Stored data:
====================
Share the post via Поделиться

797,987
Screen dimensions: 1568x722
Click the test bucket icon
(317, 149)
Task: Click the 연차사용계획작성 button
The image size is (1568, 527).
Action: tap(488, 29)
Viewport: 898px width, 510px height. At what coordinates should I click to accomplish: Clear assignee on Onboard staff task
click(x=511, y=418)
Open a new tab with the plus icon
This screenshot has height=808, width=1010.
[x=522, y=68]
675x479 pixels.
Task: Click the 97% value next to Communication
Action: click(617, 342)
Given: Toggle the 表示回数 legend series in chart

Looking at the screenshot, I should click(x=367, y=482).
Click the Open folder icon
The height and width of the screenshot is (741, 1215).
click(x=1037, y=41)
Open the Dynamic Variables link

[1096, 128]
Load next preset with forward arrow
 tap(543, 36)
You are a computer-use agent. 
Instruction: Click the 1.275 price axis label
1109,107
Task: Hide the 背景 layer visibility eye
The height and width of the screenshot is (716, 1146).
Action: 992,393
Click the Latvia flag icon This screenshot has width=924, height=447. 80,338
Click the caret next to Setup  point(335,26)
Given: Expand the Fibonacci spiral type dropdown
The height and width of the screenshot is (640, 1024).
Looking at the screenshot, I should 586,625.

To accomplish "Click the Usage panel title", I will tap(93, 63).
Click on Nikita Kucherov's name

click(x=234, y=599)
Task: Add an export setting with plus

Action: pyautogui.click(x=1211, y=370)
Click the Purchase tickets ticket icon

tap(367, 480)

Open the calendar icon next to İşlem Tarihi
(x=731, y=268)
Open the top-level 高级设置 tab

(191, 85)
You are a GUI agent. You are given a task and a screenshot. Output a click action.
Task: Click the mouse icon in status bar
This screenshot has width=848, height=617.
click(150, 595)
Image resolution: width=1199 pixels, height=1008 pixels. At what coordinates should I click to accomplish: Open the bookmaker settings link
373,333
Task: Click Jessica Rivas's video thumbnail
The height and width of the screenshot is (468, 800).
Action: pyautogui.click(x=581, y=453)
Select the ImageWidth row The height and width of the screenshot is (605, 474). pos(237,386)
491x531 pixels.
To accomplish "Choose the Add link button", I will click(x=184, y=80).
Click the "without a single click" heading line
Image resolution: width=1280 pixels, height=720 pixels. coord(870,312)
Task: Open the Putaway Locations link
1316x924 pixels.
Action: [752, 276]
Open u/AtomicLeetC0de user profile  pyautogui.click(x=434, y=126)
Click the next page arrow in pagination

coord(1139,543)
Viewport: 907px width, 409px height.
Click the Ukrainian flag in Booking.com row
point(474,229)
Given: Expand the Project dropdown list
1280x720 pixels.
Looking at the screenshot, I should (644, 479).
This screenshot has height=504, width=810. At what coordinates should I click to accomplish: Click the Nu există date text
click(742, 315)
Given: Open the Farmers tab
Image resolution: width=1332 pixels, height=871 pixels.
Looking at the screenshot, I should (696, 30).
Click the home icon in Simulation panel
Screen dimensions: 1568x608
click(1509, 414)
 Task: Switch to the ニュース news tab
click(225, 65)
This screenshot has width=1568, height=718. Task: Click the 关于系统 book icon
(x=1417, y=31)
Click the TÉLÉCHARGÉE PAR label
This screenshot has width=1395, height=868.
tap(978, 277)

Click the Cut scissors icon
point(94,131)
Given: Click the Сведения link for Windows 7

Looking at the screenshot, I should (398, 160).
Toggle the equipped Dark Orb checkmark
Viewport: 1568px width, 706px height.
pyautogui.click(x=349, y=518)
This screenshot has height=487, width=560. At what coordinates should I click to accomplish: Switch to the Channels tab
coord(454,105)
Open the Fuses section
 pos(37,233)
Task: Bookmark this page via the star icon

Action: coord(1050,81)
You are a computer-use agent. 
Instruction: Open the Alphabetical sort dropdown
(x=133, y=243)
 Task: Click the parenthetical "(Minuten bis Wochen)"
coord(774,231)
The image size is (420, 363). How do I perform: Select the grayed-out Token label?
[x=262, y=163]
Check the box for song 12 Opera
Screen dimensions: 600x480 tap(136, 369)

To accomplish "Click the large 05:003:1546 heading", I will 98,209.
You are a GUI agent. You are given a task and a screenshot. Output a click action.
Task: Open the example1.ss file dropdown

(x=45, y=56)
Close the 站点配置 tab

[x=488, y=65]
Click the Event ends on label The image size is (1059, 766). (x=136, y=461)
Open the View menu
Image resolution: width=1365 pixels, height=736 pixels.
====================
Try it:
Work out the number of lines above that include the string "button" and write only that number.

Completed exercise:
2